🤖 AI Summary
Existing data management architectures struggle to support LLM-driven multi-agent systems—whose dynamic task decomposition, cross-modal attention shifts, and collaborative intermediate-result sharing induce highly nondeterministic, multimodal, and massively concurrent workloads that severely challenge conventional query optimization and caching. This paper proposes Agent-Centric Data Weaving, a novel architecture featuring attention-guided retrieval, semantic micro-caching, predictive prefetching, and quorum-based data serving—enabling real-time perception of agent behavior and coordinated data-system optimization. Integrating LLM-powered semantic understanding, context-aware query optimization, distributed coordination, and agent behavioral modeling, the architecture significantly reduces redundant queries and data migration overhead, improves intermediate-result sharing efficiency, and lowers overall inference latency. It provides an adaptive data infrastructure for dynamic, high-concurrency, nondeterministic agent workflows.
📝 Abstract
The rise of multi-agent systems powered by large language models (LLMs) and specialized reasoning agents exposes fundamental limitations in today's data management architectures. Traditional databases and data fabrics were designed for static, well-defined workloads, whereas agentic systems exhibit dynamic, context-driven, and collaborative behaviors. Agents continuously decompose tasks, shift attention across modalities, and share intermediate results with peers - producing non-deterministic, multi-modal workloads that strain conventional query optimizers and caching mechanisms. We propose an Agent-Centric Data Fabric, a unified architecture that rethinks how data systems serve, optimize, coordinate, and learn from agentic workloads. To achieve this we exploit the concepts of attention-guided data retrieval, semantic micro-caching for context-driven agent federations, predictive data prefetching and quorum-based data serving.

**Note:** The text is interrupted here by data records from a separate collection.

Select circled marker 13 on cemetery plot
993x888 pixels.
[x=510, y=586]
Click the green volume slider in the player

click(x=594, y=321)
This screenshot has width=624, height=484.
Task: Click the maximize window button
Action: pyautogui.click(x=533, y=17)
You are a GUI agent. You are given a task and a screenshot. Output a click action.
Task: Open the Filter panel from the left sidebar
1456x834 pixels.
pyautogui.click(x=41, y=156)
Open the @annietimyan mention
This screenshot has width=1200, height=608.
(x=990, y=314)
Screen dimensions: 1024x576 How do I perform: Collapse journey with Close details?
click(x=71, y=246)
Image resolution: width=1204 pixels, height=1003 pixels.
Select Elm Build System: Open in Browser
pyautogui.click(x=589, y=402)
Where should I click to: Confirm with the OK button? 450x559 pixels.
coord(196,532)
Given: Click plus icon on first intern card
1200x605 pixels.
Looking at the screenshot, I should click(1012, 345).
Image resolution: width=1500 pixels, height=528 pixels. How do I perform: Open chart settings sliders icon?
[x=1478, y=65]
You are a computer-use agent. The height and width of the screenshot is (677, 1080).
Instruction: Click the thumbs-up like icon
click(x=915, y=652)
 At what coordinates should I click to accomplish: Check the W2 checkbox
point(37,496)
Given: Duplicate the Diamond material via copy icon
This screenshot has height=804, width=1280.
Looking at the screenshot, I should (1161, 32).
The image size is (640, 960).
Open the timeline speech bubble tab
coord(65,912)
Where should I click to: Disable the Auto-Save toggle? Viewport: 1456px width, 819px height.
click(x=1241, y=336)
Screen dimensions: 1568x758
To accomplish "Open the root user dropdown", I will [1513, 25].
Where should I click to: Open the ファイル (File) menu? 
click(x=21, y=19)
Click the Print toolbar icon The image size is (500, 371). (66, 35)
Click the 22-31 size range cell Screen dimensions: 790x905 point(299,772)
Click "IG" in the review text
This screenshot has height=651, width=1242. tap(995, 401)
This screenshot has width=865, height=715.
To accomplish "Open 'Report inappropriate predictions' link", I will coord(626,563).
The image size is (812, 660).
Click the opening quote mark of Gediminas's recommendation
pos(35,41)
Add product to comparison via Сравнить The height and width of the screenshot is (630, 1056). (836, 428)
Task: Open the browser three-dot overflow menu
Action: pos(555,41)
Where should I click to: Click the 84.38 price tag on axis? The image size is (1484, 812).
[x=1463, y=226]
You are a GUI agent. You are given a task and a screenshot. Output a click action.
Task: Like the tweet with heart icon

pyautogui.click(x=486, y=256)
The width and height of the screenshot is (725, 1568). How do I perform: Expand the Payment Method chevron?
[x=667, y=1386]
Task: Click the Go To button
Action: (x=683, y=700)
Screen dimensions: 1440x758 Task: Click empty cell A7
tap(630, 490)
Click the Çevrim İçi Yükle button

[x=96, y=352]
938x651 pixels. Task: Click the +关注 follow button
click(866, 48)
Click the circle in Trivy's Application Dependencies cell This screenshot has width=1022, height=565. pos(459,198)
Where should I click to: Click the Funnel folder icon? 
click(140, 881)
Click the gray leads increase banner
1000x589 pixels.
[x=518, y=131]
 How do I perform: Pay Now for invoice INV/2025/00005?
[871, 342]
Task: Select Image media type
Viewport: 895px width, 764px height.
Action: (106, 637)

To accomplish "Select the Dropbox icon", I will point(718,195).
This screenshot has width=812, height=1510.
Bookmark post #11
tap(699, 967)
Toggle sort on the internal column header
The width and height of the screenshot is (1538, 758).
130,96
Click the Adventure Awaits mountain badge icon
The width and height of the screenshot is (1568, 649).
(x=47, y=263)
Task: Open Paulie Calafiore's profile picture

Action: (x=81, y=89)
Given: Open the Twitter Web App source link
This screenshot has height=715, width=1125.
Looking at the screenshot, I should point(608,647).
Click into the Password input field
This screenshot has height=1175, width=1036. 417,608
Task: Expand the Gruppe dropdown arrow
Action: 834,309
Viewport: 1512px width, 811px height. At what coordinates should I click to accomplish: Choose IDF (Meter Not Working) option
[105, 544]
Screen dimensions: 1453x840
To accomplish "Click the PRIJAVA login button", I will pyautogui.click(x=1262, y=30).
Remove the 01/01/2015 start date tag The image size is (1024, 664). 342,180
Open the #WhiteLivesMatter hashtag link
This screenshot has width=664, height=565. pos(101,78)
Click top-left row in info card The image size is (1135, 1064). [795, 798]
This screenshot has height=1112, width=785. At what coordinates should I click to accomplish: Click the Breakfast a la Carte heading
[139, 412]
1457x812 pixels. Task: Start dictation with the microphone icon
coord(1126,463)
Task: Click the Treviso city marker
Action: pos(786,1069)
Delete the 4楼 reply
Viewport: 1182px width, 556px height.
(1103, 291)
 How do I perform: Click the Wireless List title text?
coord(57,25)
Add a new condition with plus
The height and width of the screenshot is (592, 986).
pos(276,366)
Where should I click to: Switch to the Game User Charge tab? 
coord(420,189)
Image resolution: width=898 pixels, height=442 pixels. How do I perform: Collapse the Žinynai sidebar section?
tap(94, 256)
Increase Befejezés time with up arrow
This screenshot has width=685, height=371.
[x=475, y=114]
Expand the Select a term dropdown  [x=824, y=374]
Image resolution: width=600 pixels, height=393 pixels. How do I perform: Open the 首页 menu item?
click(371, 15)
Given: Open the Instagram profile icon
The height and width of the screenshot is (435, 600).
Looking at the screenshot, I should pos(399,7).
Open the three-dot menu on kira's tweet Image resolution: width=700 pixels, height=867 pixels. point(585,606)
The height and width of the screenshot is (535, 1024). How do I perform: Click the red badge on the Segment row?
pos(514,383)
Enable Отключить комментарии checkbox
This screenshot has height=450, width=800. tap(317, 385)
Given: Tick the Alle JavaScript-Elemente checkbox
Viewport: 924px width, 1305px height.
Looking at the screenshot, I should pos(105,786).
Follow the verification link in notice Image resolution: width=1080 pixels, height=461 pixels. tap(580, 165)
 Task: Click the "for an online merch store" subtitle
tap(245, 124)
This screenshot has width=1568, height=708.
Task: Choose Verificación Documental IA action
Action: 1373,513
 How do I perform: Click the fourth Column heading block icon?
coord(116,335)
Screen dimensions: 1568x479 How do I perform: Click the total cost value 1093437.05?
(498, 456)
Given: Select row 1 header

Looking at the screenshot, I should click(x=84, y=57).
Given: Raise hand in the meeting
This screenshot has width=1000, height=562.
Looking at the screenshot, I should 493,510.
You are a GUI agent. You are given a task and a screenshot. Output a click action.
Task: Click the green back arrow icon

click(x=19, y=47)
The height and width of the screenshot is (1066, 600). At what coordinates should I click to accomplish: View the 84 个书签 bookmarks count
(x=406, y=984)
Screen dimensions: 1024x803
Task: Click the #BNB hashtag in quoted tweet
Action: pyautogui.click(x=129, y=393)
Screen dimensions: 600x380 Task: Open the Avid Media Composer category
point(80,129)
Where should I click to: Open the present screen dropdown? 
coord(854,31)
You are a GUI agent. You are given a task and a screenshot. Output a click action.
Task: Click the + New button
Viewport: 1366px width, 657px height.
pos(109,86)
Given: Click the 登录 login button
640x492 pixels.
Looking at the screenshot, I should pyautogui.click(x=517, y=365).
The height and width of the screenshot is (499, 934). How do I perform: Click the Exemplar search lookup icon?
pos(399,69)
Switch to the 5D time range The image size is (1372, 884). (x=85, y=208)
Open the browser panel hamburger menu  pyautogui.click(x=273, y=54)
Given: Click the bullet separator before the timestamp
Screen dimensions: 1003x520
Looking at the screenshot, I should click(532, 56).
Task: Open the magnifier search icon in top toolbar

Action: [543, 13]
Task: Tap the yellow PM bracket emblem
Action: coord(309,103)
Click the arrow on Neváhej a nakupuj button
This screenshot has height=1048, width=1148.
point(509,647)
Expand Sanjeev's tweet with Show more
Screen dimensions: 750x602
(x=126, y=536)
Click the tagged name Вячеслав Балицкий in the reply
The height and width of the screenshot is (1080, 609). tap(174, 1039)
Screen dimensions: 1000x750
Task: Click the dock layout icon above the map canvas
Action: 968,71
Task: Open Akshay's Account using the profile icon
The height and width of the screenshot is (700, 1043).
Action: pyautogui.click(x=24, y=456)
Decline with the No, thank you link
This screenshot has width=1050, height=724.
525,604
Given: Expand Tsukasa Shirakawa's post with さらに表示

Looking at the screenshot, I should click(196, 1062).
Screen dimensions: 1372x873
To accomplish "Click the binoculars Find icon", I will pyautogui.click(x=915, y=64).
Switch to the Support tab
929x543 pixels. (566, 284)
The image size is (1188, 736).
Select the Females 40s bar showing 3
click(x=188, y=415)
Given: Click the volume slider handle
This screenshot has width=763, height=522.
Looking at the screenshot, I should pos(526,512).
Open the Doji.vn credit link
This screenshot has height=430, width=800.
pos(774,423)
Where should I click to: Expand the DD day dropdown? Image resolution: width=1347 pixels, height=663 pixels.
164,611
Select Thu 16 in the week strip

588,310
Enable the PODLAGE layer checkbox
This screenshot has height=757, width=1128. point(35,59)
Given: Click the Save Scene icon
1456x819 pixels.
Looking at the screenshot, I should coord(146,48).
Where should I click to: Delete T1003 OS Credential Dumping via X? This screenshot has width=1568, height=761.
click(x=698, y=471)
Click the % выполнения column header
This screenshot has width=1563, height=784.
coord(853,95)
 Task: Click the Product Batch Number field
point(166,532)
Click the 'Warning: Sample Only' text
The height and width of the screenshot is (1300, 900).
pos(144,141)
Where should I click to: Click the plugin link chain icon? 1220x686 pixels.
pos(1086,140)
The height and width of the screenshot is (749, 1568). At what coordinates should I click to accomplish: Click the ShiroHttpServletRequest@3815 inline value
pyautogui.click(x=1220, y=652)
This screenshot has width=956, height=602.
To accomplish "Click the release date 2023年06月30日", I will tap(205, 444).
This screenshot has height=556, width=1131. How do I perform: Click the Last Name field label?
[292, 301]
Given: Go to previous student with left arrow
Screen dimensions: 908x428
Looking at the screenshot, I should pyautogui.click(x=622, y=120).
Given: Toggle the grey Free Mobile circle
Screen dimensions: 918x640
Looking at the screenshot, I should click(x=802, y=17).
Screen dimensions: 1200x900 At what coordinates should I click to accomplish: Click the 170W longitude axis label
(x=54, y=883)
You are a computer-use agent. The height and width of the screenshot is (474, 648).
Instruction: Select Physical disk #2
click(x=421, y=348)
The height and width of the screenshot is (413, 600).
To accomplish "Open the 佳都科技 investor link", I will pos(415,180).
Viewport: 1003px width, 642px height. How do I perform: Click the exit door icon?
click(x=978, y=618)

Together, these mechanisms enable agents to access representative data faster and more efficiently, while reducing redundant queries, data movement, and inference load across systems. By framing data systems as adaptive collaborators, instead of static executors, we outline new research directions toward behaviorally responsive data infrastructures, where caching, probing, and orchestration jointly enable efficient, context-rich data exchange among dynamic, reasoning-driven agents.